Hari stayed at Joanna and Torik’s home for a week, helping out whenever possible. She met the villagers, none of whom stared at her awkwardly. Tormund, the ginger haired boy, stuck to her like glue, always joining her when she helped the women and three of the men get water from the nearest stream.
The first time she used her magic everyone’s eyes widened in awe. There had been a rockslide a month after she had arrived, three miles away from Ruddy Hall. The cliff that bordered the village to the north had been set off by something, no one knew. A few of the spearwives had gone hunting and had taken her, on Joanna’s suggestion, and Hari had caught the rocks in the air.
Lennora, one of the spearwives, had been the first to see what Hari was doing, her brown eyes widening so much. The rocks were suspended in the air above them, with Hari glaring at them like they had done her wrong. Her green eyes were glowing and that stick of hers was in held tightly in her hand. Snow flakes threaded through the witch girl’s black hair as it spread out against her back.
Lennora and the other spearwomen of the village all moved out from under the rocks, letting Hari have space for her craft. They watched her tap the wand against her leg, her fingers curling around it, and the rocks moved in the air, slowly floating to the left.
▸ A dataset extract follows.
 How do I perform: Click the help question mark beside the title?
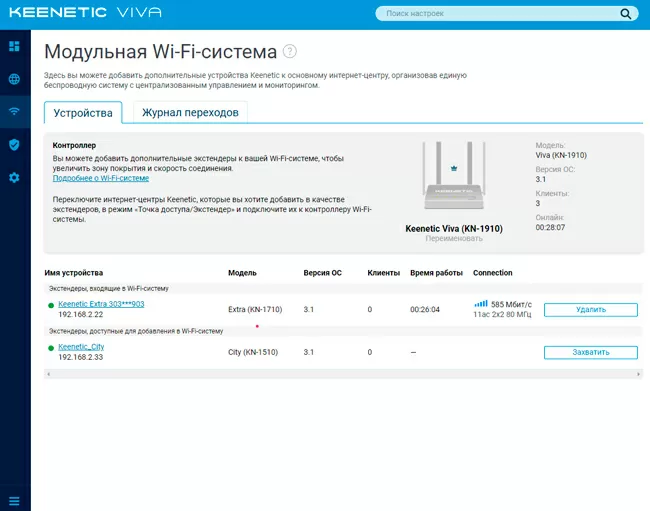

When all was done, Hari stood amongst the snow and trees alone. The witch girl wasn’t even breathing heavily, her shoulders lose under the fur cloak that she had been granted by Joanna.
Hari startled a little at the words, turning to look at Lennora and then rolled her eyes. “I told you folk my name. I don’t need another.”
“Aye, you did. We wildlings give each other names,” Lennora remarked, grinning and wrapping her fingers around her spear again. “That’s yours.”
“Fine. I’ll be Hariel Potter, the Girl-Who-Lived, the Woman Who Conquered and Lady Gryffindor. I’ll be Hariel Winterscar. That’s enough names for me,” Hari muttered, dropping her hand to the blade at her waist. None of the wildlings had seen her use the sword but everyone knew Hari could defend herself just as well with her craft.
The first attack on Ruddy Hall came not four months later while Hari had gone off with Tormund and the younger children on a hunt. Hari had learned about where the other clans were over the last few months but she supposed word had spread of her talents. Just like Tormund had said when she had first arrived, men wanted to steal her away to be their bride. Others just wanted a look at her, their eyes widening as they saw her do magic.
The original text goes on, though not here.